Première monographie : une chronologie commentée des expositions, résidences et commandes publiques de Laurent Faulon, avec un essai de Pascal Beausse.
Connu pour ses performances critiquant l'assujettissement du corps à
diverses sortes de disciplines (des techniques de pouvoir rendent les individus
d'autant plus obéissants qu'ils sont utiles et inversement), pour son
analyse de l'économie consumériste (dont les dispositifs visent à détourner
l'attention des sujets vers des marchandises) et pour ses machines désirantes
renversant la logique de cette économie (des objets ou des mécanismes
sont activés et singent nos comportements, nos fantasmes, mettant
en cause les lignes de partage entre le pur et l'impur), Laurent Faulon n'est
pas un artiste au parcours normé. Son œuvre ne peut se résumer à une liste
d'expositions dans des lieux qui la légitimeraient – l'artiste légitimant en
retour les structures qui l'accueillent ou l'invitent.
C'est ce que révèle le présent ouvrage, qui consiste en une chronologie
commentée des expositions, résidences et commandes publiques
de Laurent Faulon. L'une des caractéristiques de cet inventaire est qu'il
témoigne d'une activité qui déborde le cadre de l'institution. C'est la raison
pour laquelle il intervient, souvent en compagnie d'autres artistes – pour
rompre avec toute logique concurrentielle –, dans des espaces interstitiels.
L'art n'est pas selon lui un accessoire luxueux proposé à un public acquis
à sa cause, mais plutôt ce qui se construit lors de sa production, lors du
temps passé à investir un lieu, rencontrer ses habitants et parfois travailler
avec eux.

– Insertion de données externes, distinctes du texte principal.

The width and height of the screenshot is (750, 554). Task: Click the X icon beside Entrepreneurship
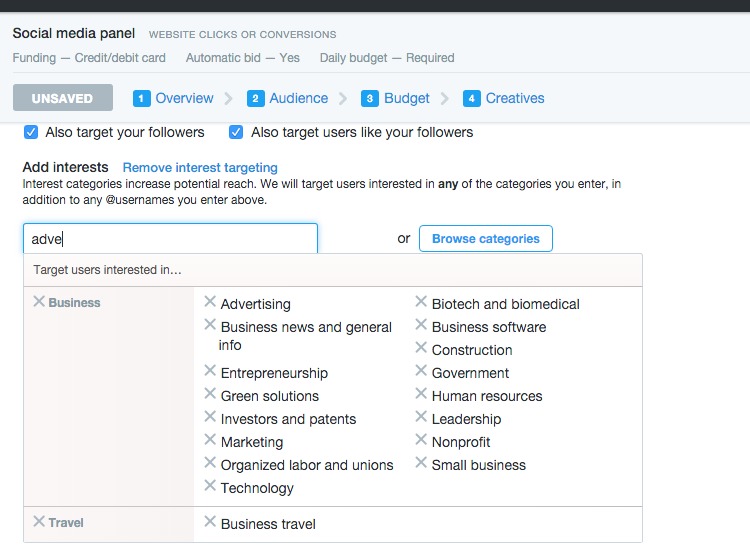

Il est ainsi arrivé à Laurent Faulon de renouveler constamment
les œuvres présentées dans un même cadre, à l'encontre de l'idée de l'exposition
comme produit fini.
L'ensemble de ces choix influe sur la topographie et la temporalité
particulières de certains projets initiés dans des logements sociaux, des
chantiers de bâtiments en construction, un appartement communautaire,
etc., parfois situés dans des pays tels la Russie, l'Arménie, Macao ou le
Japon. Soit des contextes sans rapport avec le musée, le centre d'art ou la
galerie considérés comme des réceptacles valorisants, des endroits confortables
où il importerait, pour l'artiste, de se trouver. Les lieux qu'investit
Laurent Faulon sont chargés de significations politiques, sociales, économiques.
Ils constituent des environnements à chaque fois différents, qu'il
s'attache à révéler par des gestes forts, ce qu'il appelle des « occupations »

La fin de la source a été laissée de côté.